**Excerpted passage**
= Beginning of Section =

Why did Rueben Bain Jr. skip combine testing?
Combine decision and draft implications
Miami edge defender Rueben Bain Jr. elected not to take part in on-field testing at the NFL Scouting Combine. Team sources and the player’s camp framed the choice as a focused, strategic move: Bain still attended meetings and interviews with NFL clubs and used the Indianapolis visit to speak directly with scouts rather than run the timed drills and positional workouts that dominate the week.
Bain arrives in the draft conversation with clear on-field tape and a high-impact 2025 season. He has a mentor in Ray Lewis and has been the subject of both praise and debate around his measurables, but he has also been meeting with several teams — including a formal session with the New Orleans Saints — to make his case in person. Those meetings give him the chance to explain his versatility, technique and recent production face-to-face.
What this means for evaluators
- Teams lose the standard measurable baseline (40-yard dash, shuttle, vertical) that helps compare prospects across positions.
- Clubs that value testing data will lean more heavily on game tape, medical reports and in-person interviews.

= End of Section =

**Source information**
= Beginning of Section =

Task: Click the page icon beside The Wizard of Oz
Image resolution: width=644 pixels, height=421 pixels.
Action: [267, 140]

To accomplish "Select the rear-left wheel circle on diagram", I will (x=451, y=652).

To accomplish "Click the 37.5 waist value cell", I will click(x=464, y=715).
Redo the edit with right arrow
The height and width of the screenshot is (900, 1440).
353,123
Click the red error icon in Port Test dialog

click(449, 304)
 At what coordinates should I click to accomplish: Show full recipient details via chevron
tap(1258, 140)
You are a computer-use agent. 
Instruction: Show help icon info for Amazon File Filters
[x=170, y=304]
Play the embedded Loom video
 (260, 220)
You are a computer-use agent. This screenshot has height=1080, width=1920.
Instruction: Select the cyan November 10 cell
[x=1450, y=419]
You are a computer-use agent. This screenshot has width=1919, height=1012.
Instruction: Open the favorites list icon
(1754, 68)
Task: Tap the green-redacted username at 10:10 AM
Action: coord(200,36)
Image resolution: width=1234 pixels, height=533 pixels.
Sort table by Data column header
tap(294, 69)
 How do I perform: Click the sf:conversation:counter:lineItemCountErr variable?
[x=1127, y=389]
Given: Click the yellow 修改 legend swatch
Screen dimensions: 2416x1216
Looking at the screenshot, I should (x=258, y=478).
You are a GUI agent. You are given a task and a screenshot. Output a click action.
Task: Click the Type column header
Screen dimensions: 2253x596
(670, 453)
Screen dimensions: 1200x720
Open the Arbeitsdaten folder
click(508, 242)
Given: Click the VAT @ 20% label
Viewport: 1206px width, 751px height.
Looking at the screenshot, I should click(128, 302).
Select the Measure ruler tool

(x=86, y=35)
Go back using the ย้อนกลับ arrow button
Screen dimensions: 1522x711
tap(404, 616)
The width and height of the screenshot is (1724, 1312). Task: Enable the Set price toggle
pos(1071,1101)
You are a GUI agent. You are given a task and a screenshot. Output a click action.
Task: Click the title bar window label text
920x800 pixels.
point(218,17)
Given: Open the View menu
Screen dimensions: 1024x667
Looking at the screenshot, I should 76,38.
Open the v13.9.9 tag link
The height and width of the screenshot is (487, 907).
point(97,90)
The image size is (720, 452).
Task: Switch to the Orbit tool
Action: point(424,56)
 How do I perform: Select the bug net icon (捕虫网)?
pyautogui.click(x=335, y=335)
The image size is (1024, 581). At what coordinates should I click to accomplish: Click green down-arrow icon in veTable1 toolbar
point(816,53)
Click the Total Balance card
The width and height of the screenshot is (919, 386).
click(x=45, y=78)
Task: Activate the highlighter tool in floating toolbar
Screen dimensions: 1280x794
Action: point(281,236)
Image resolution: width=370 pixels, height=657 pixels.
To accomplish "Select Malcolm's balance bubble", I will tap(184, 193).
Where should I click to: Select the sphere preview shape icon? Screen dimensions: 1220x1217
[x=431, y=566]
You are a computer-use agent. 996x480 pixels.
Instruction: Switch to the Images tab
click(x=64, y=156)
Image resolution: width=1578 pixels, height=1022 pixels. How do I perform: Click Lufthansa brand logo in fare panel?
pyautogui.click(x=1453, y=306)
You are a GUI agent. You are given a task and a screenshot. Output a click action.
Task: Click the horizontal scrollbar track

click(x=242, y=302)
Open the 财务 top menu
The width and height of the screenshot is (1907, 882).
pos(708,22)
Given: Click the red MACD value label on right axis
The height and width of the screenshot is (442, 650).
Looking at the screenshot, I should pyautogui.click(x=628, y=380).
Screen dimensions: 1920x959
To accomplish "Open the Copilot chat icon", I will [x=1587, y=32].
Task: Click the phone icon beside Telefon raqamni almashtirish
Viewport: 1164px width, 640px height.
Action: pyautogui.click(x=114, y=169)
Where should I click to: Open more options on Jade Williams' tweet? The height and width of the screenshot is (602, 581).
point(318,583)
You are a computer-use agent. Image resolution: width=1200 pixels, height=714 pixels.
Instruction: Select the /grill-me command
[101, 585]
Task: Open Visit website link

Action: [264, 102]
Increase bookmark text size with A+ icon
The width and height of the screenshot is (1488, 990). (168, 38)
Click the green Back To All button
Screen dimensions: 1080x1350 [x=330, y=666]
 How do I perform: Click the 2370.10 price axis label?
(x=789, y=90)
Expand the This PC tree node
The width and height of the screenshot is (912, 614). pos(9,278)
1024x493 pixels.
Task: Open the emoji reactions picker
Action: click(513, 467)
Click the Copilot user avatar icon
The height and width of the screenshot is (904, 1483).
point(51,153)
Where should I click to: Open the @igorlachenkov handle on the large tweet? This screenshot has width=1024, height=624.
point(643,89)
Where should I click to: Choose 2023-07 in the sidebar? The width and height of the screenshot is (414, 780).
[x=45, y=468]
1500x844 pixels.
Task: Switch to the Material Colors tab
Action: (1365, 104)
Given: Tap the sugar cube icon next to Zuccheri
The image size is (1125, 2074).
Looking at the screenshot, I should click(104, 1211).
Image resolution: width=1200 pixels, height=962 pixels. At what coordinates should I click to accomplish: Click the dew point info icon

= End of Section =

**What to work on**
a – In the article about Rueben Bain Jr. skipping combine testing, which team held a formal session with him?
b – Continue the article on Rueben Bain Jr.'s combine decision from where it stops.

**Task-by-task results**
a – The New Orleans Saints.

b –
- Bain’s meetings and his demonstrated production will be weighed against the uncertainty created by skipping drills.
The immediate practical effect is a shift in how Bain will be judged rather than an automatic drop in his stock. For teams that already like his film, the combine floor sessions and conversations can reinforce their interest. For evaluators who rely on measurable testing to settle fine margins between similar players, Bain’s absence from workouts introduces a missing data point that could make his landing spot more dependent on team meetings, workout visits and pre-draft medical checks.
It’s still unclear how much the decision will alter Bain’s draft range; much will come down to which franchises prioritize tape and position fit over combine metrics.